• _Exercise requirements_
Each line of the records below needs repeating exactly. Skip the pictures.

• _Extracted entries_
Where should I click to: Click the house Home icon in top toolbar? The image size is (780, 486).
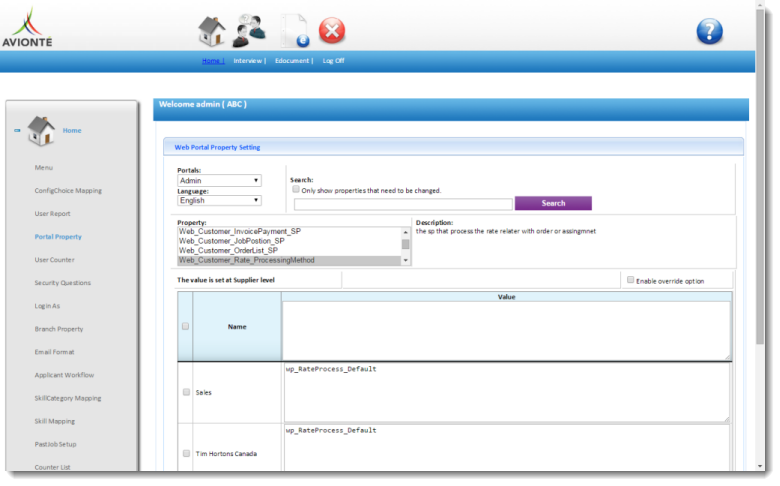coord(211,31)
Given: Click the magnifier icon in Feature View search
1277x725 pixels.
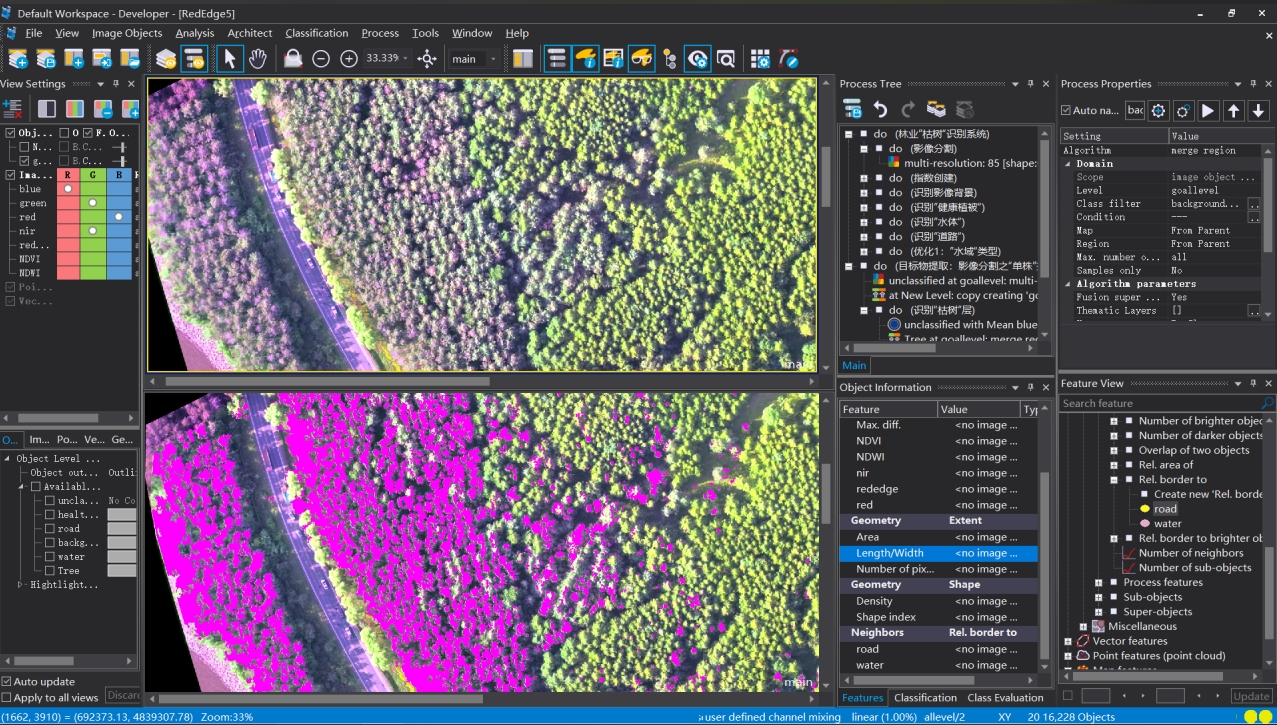Looking at the screenshot, I should (1267, 403).
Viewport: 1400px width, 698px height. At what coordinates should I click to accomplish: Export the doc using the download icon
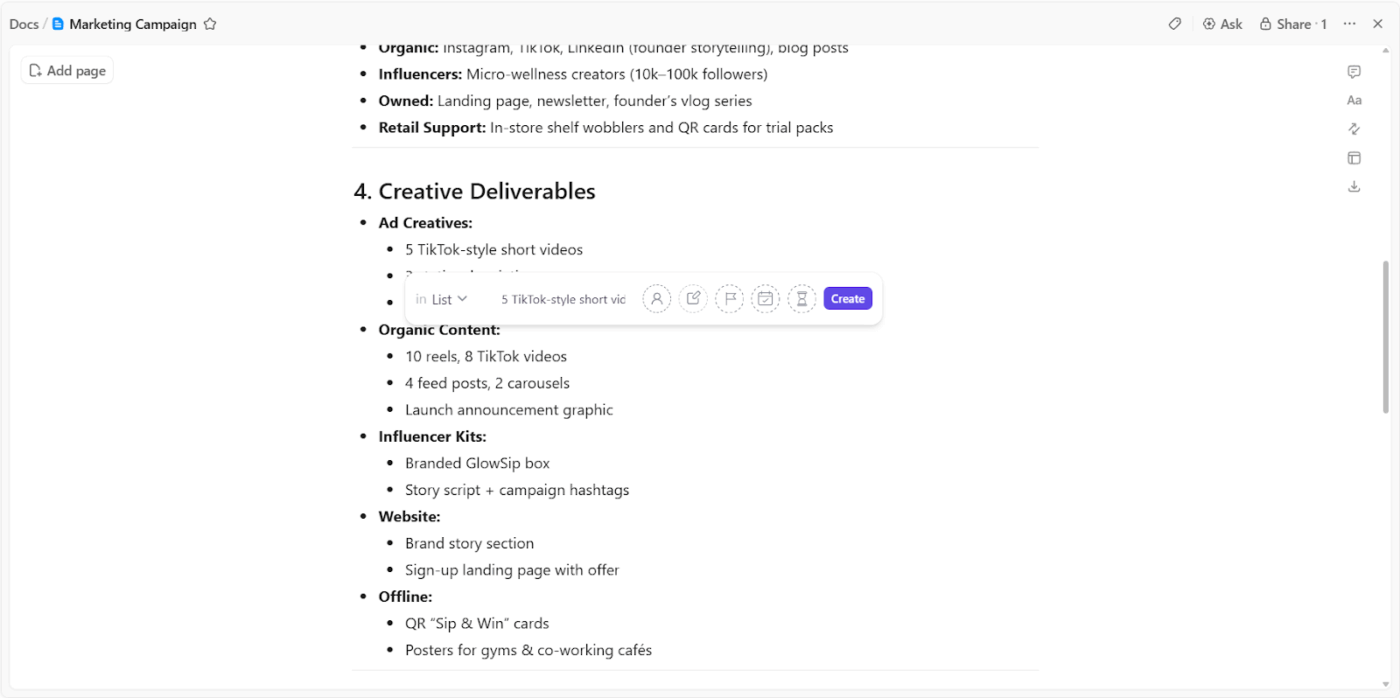point(1354,186)
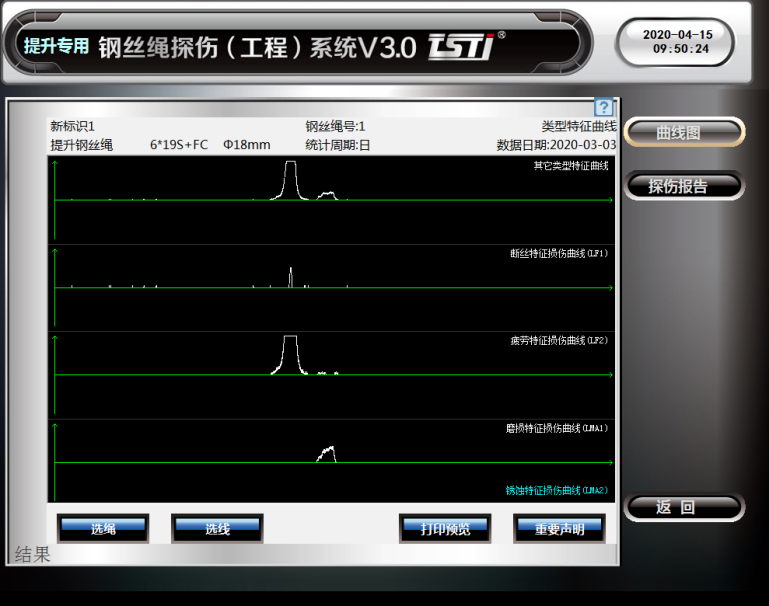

• _Written response_
Where should I click to: Click the house Home icon in top toolbar? The image size is (780, 486).
coord(211,31)
Given: Click the magnifier icon in Feature View search
1277x725 pixels.
Looking at the screenshot, I should (1267, 403).
Viewport: 1400px width, 698px height. At what coordinates should I click to accomplish: Export the doc using the download icon
point(1354,186)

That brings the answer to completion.